Miller serves up walks, homers as woes continue
Southpaw reliever: 'Nobody feels worse about that than me'
ST. LOUIS -- Before Andrew Miller can serve as the bullpen anchor the Cardinals brought him in to be, the lefty reliever must find a way to get himself right again.
Miller’s first impression in front of his new home fans was far from flattering on Saturday. He inherited a one-run, eighth-inning lead and promptly served up a pair of two-run homers that helped the Padres steal a 6-4 victory at Busch Stadium. It marked the first time since the 2015 season that Miller had surrendered multiple home runs in a game and foiled an opportunity for the Cards to ride a Marcell Ozuna home run into their first home victory.
“Honestly, I feel good. I feel confident coming into games,” said Miller, who has already allowed as many home runs (three) in 3 1/3 innings as he did in 2017 (62 2/3 innings) and '18 (34 innings). “Nobody feels worse about that than me. I think my expectations for myself are incredibly high. I’m not doing it right now. It’s a fine line between getting guys to swing at pitches and not. They laid off some good ones, put me in trouble and had a couple big hits. I have to do better.”
His trouble started with free passes, fitting for an afternoon in which starter Michael Wacha had already tiptoed around eight walks in his 5 2/3 innings. After Fernando Tatis Jr. worked a leadoff walk against Miller, Austin Hedges delivered the first home run off the reliever to give the Padres a one-run lead.
Another walk, this one to Ian Kinsler, and a pair of plays not made by the defense later extended the inning to Manny Machado, who crushed his second home run of the year. It came on a slider.
“Just not being able to finish pitches, really,” manager Mike Shildt said. “He looks like he’s making good pitches, just not making enough of them. Some pitches not having enough finish at the end like he’s used to.”
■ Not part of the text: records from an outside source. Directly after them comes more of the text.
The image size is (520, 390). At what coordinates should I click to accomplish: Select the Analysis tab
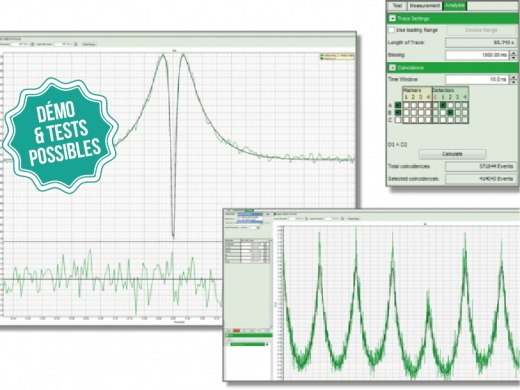pos(454,6)
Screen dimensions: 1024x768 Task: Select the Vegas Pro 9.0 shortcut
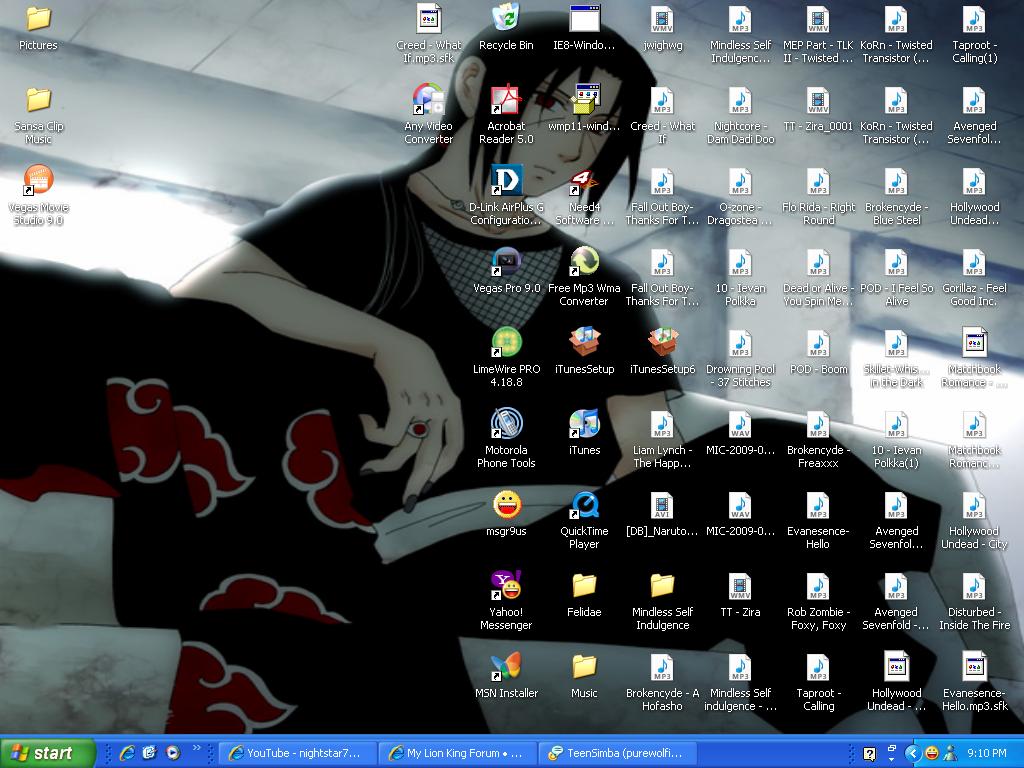(x=506, y=263)
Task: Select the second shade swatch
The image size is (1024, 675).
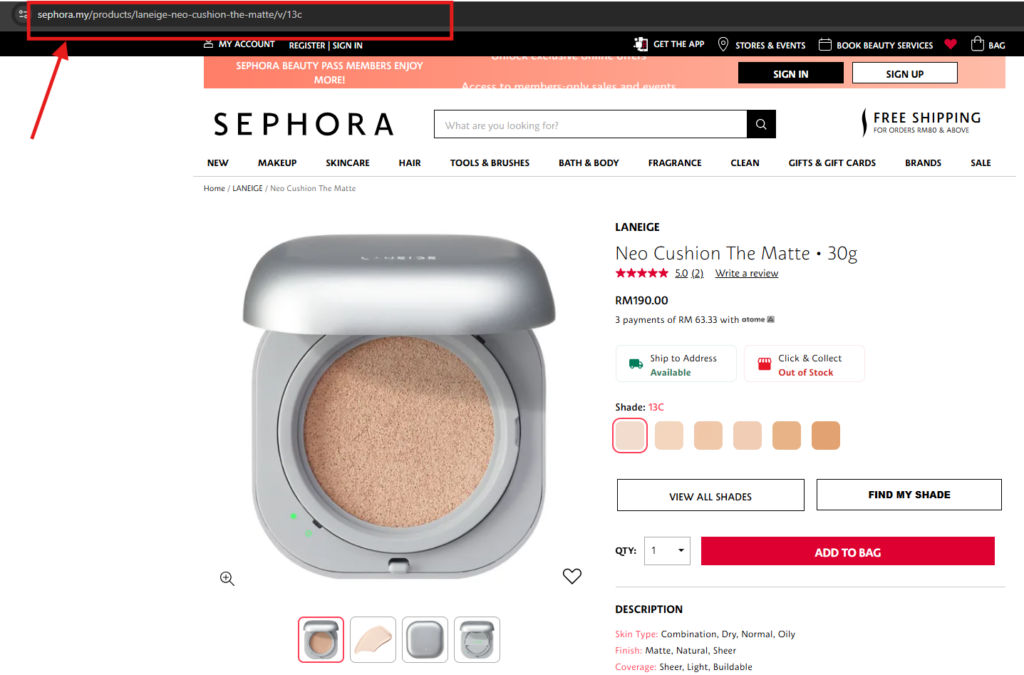Action: coord(669,435)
It marked the third time in his first five appearances that Miller has been scored upon and represented another round of hard contact for a pitcher who has long evaded it. Six of the 12 batted balls against Miller this year have registered an exit velocity of at least 95 mph. That’s way up from the 21.5 percent hard-hit rate he allowed in 2017 and even the 36.5 percent rate he had in an up-and-down '18 season.
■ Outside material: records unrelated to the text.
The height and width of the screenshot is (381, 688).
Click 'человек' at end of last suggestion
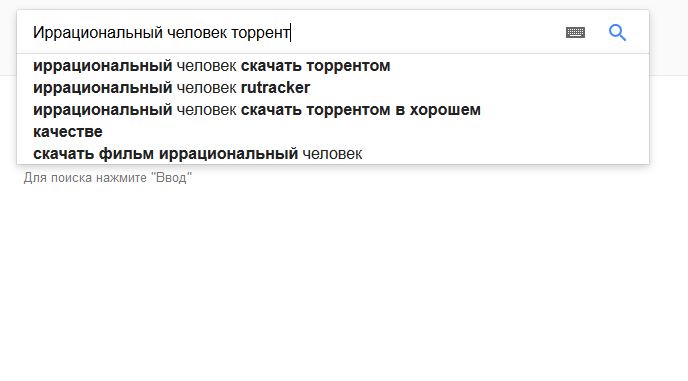click(x=332, y=154)
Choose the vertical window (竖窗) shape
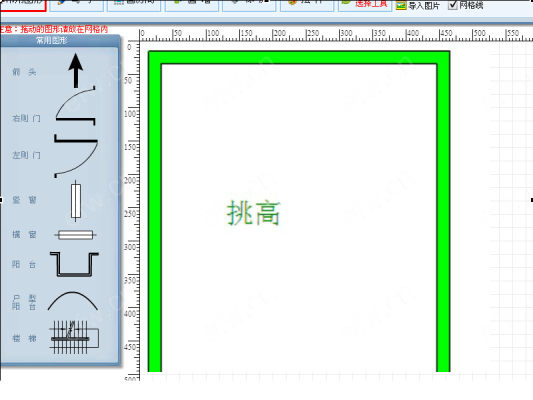This screenshot has height=400, width=533. click(x=76, y=201)
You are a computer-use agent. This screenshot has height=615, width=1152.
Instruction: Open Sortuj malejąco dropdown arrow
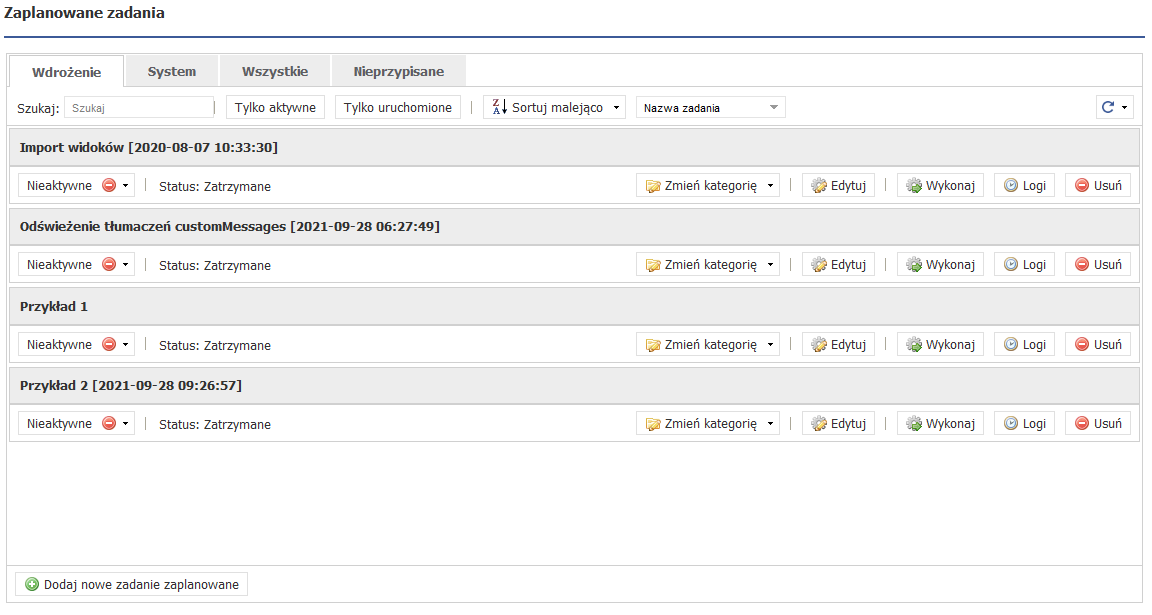click(617, 107)
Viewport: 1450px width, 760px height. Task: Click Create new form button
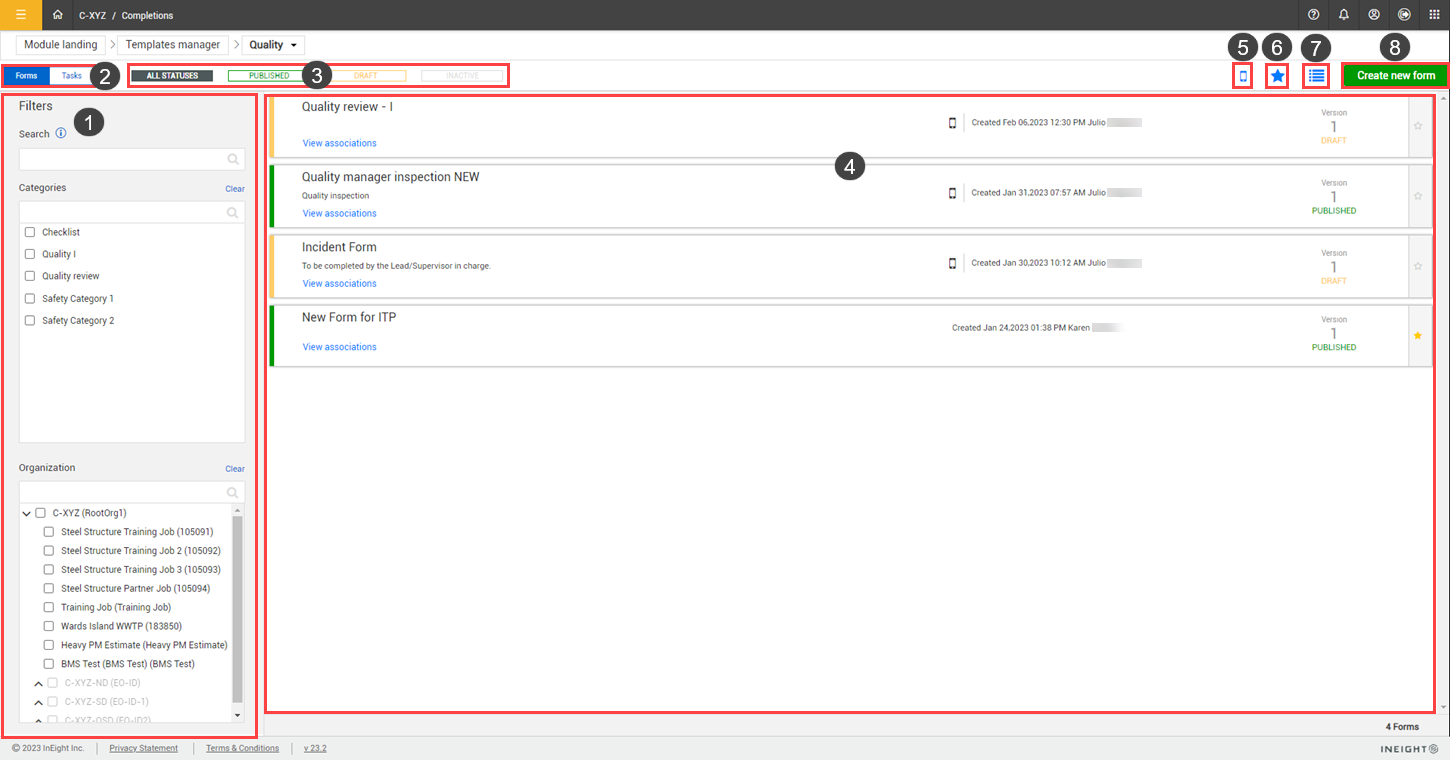[x=1395, y=76]
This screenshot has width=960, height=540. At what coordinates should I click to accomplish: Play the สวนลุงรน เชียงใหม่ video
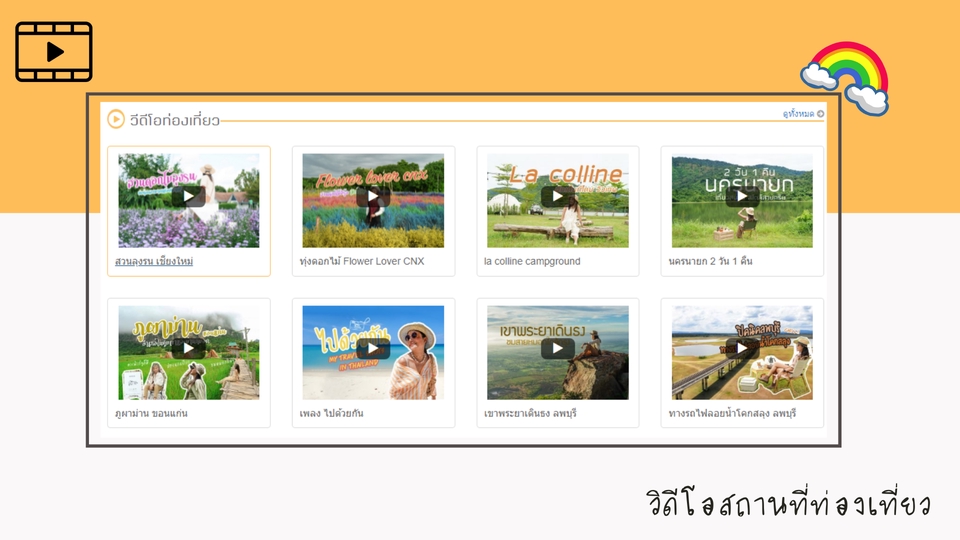click(188, 197)
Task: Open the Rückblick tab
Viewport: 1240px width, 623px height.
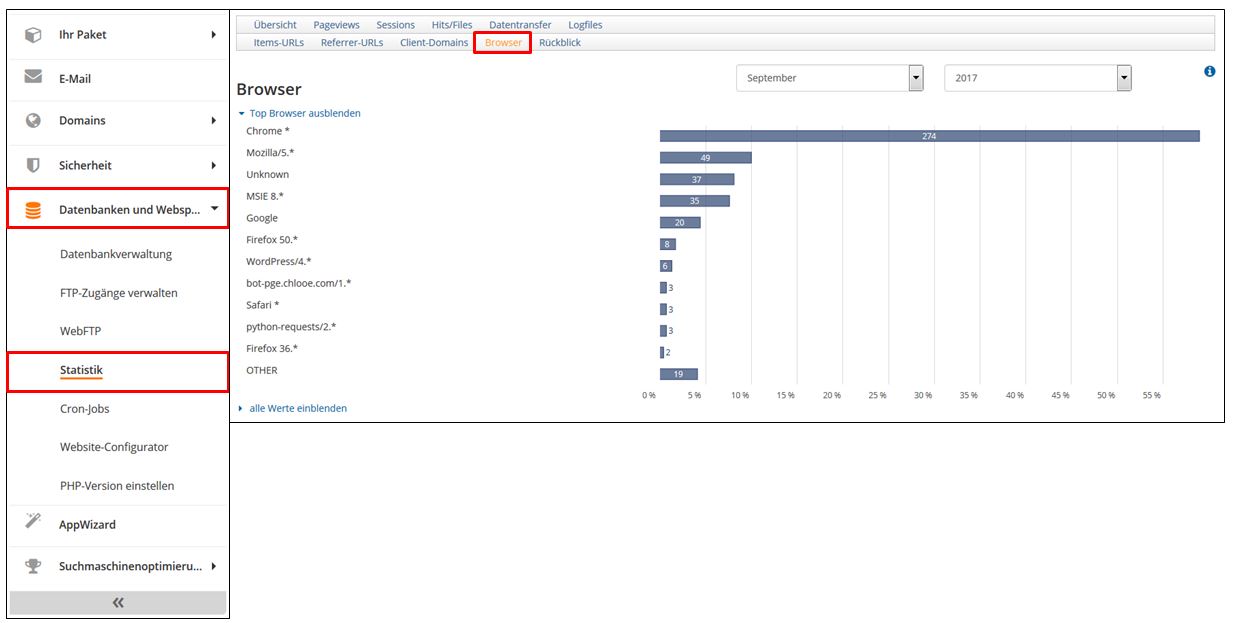Action: (x=559, y=43)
Compromised health, Miller insisted afterward, isn’t part of the issue.
His early-season struggles, along with those from Alex Reyes, who took the loss in the series opener and was optioned to Triple-A Memphis following Saturday’s game, have stained Shildt’s bullpen blueprint thus far. Expected to be key late-inning pieces for the team, the two relievers have combined to allow 11 runs (nine earned) on seven hits and 10 walks in 6 1/3 innings. They’ve registered three total strikeouts.
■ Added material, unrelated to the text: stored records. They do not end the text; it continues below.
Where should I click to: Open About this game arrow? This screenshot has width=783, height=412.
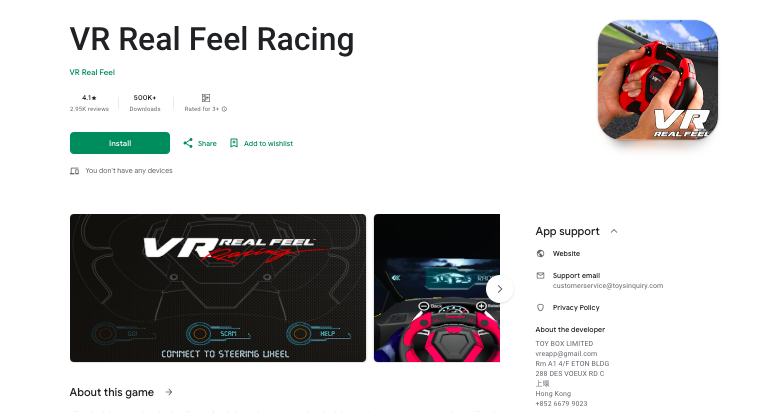pos(169,393)
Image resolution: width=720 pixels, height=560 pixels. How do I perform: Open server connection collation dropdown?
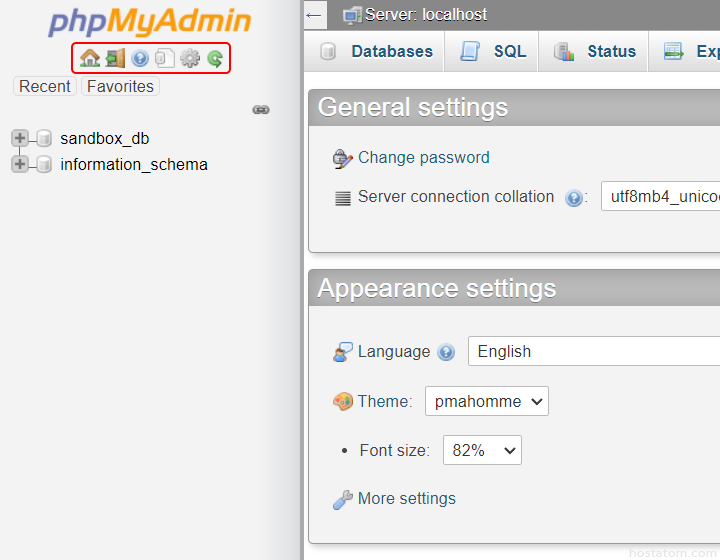coord(660,197)
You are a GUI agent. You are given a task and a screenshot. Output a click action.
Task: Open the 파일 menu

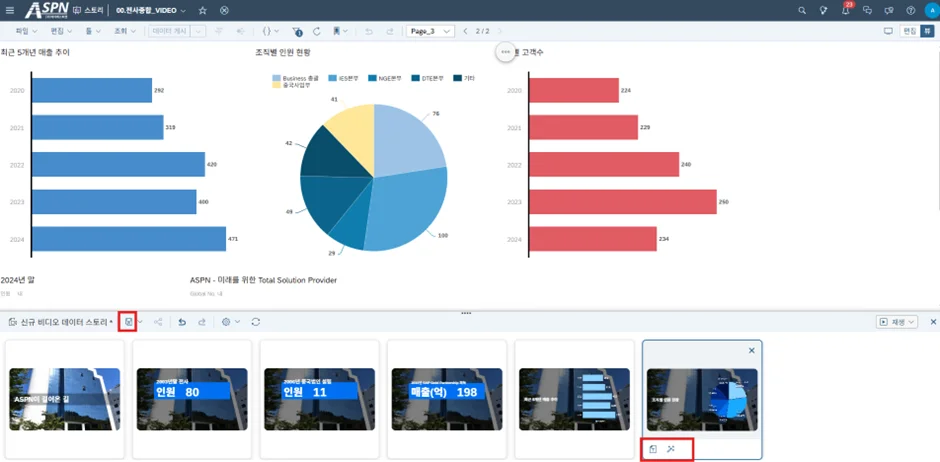pyautogui.click(x=19, y=31)
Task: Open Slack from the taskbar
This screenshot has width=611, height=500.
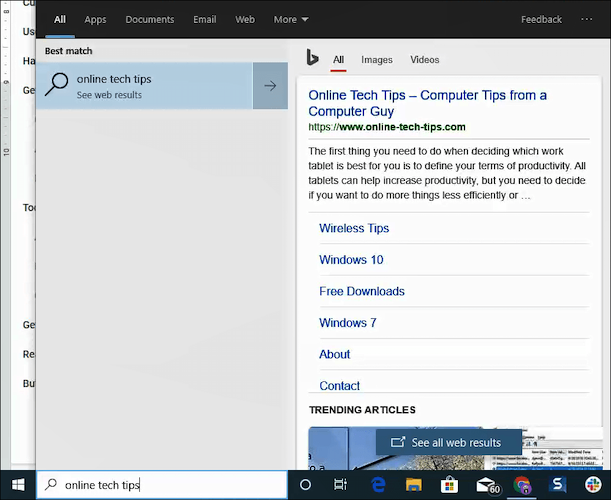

“Just grind,” Miller said. “Show up every day ready to work. Get better. Make adjustments. I feel like I’m coming into games ready to go. I expect my results to be better.
“That’s a game we need to win. I didn’t do my part.”
Offensive awakening
Shildt had dutifully fielded the questions for days, questions about how long he planned to stick with a middle-of-the-lineup grouping that had collectively contributed almost nothing over the season’s first week. Patience, he preached.
The payoff for his own came on Saturday, when the heart of the Cardinals’ order collectively arose from its slumber.
In a game where high pitch counts and a plethora of free passes dragged down the pace, Ozuna provided instant offense with his first home run of the season. His two-run blast off former Cardinals farmhand Robert Stock in the fifth broke a 1-1 tie and registered an exit velocity of 112.6 mph, according to Statcast, greater than any other ball put in play by the club this season.
It was the sort of contact the Cardinals had seen sparingly from Ozuna over the first week of the season, when he ranked in the league’s bottom nine percent, according to Statcast, with a hard-hit rate of 17.6 percent. His first-inning flyout -- which tracked at 105.8 mph off his bat -- suggested, however, that Ozuna was trending in a positive direction.
“He got a pitch he could handle and just drilled it,” Shildt said about the fifth-inning homer. “That ball is still getting altitude going into Big Mac Land.”
Ozuna, Yadier Molina and Dexter Fowler had entered the day a combined 10-for-71 with two doubles and two RBIs as the club’s primary fourth-, fifth- and sixth-hole hitters. Starting with Molina’s second-inning single, the trio reached base seven times and scored three runs on Saturday -- and doubled its RBI output with Ozuna’s single swing.
Saturday marked just the second time this season that all three of the team’s middle-of-the-order hitters registered a hit in the same game.